Interestingly, both AcrB^L118M and AcrB^S966A displayed increased resistance in low concentration of tetracycline, but altered tolerance to a high concentration of cefoxitin. Likely, this reflects different survival mechanisms in the presence of these antibiotics, e.g., a role for persisters (that may rely on AcrAB for their survival [39, 40]) in tolerance to the bactericidal cefoxitin [37]. Drastically increased survival in cefoxitin vs. the narrow range of tetracycline concentrations around the MIC where we observed a fitness advantage of the variants suggests that cefoxitin might be a better substrate for the variants than tetracycline. This is in line with recent research showing that a mutation of AcrB dose not affect E. coli’s survival in tetracycline [38, 39].

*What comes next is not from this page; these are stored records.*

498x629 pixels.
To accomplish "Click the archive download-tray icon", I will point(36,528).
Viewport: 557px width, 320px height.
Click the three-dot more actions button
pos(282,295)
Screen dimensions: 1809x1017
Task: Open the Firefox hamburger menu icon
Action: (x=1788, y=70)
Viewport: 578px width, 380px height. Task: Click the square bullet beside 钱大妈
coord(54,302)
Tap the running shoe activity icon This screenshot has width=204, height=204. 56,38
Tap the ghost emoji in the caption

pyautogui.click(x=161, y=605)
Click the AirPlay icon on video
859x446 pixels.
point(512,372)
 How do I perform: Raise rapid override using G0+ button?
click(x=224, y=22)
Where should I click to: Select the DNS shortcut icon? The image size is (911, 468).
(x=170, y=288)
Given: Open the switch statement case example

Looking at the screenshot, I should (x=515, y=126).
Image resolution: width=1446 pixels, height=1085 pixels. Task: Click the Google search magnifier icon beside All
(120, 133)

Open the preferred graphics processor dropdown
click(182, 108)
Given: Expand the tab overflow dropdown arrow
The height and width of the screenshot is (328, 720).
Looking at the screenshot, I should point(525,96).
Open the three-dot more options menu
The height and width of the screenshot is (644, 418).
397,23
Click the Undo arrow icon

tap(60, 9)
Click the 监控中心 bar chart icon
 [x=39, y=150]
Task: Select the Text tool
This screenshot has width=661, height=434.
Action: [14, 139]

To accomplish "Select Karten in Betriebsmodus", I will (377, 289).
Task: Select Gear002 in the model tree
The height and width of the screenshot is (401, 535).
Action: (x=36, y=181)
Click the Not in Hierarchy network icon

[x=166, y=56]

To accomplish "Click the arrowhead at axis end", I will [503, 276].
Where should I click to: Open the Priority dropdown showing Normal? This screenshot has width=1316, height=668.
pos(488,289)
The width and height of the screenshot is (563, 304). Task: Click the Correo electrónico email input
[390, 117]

In summary, our work demonstrates that the naturally occurring AcrB^L118M and AcrB^S966A increase resistance/tolerance to tetracycline and cefoxitin, posing a potential risk in clinical settings. While the effects of these variants appear to be limited, and possibly by themselves not broadly clinically relevant (unchanged MIC), such small differences could result in just enough of a growth advantage during clinical therapy that the emergence of more robustly resistant variants might ultimately be favored. More broadly, our analyses support the underappreciated notion that antibiotic selection might create efflux pumps with higher efficiency, as demonstrated previously [41, 42]. Our study thus underscores the value of analyzing variations in sequenced genomes alongside functional characterization to get a more comprehensive understanding of how sequence variations in multidrug efflux pumps can increase resistance to clinically-relevant antibiotics. These data will ultimately promote a more complete prediction of the emergence of novel mechanisms of antibiotic resistance.